Check every line of the material below, and show those that contain "will".
···
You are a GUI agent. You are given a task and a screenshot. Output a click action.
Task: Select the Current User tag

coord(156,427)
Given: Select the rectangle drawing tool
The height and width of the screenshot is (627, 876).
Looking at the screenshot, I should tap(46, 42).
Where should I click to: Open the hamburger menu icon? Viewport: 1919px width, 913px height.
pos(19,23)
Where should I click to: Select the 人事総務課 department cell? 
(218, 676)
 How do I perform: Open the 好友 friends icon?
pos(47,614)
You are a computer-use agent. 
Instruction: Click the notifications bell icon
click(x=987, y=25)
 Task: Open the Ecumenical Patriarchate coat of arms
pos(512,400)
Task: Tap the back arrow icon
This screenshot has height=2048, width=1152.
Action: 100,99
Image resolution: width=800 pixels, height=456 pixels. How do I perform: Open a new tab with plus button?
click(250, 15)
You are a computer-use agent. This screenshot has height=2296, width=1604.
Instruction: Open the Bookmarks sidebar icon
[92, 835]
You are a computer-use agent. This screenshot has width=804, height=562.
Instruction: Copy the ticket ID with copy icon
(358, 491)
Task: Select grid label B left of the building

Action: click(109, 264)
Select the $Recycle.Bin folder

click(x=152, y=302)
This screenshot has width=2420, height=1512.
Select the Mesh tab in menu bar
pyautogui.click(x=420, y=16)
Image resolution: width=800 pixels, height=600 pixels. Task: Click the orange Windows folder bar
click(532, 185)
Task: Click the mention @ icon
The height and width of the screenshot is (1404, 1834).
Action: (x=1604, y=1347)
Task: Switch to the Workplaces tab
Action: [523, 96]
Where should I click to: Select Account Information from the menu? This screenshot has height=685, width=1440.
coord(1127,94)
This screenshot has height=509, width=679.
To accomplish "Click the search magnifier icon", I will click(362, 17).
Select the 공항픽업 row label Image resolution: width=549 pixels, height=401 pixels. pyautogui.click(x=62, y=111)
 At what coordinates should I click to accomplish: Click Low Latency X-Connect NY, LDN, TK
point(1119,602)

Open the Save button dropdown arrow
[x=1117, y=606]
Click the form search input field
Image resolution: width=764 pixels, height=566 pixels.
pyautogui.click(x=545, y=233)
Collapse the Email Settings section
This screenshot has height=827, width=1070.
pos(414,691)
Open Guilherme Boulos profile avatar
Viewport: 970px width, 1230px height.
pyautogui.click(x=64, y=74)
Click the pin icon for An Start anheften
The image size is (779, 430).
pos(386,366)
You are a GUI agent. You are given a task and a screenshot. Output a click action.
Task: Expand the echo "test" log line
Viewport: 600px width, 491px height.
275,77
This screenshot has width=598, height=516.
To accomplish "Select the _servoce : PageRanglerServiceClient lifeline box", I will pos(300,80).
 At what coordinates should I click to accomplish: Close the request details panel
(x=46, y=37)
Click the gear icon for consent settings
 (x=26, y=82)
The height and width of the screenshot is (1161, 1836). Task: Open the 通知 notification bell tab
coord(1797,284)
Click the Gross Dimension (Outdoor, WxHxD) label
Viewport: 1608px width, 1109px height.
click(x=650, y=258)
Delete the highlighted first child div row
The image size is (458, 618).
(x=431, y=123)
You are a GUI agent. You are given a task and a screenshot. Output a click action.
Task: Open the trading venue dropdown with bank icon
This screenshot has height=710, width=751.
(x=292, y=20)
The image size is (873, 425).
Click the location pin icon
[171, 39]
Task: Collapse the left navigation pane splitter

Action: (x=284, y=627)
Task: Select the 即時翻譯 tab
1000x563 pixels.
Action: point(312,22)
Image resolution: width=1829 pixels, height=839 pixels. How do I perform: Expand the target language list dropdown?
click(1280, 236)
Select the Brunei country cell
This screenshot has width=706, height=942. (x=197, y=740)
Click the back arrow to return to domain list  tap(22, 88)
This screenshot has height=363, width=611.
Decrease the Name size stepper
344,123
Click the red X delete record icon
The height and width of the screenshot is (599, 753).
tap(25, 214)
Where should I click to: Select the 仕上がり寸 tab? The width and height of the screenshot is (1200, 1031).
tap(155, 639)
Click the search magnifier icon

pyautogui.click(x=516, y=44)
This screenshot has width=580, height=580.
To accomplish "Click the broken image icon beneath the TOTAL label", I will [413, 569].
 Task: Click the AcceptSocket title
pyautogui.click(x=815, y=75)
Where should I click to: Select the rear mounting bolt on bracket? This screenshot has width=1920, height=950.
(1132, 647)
···
ANSWER:
To accomplish "Click the search magnifier icon", I will click(362, 17).
To accomplish "Select the _servoce : PageRanglerServiceClient lifeline box", I will pos(300,80).
To accomplish "Click the broken image icon beneath the TOTAL label", I will [413, 569].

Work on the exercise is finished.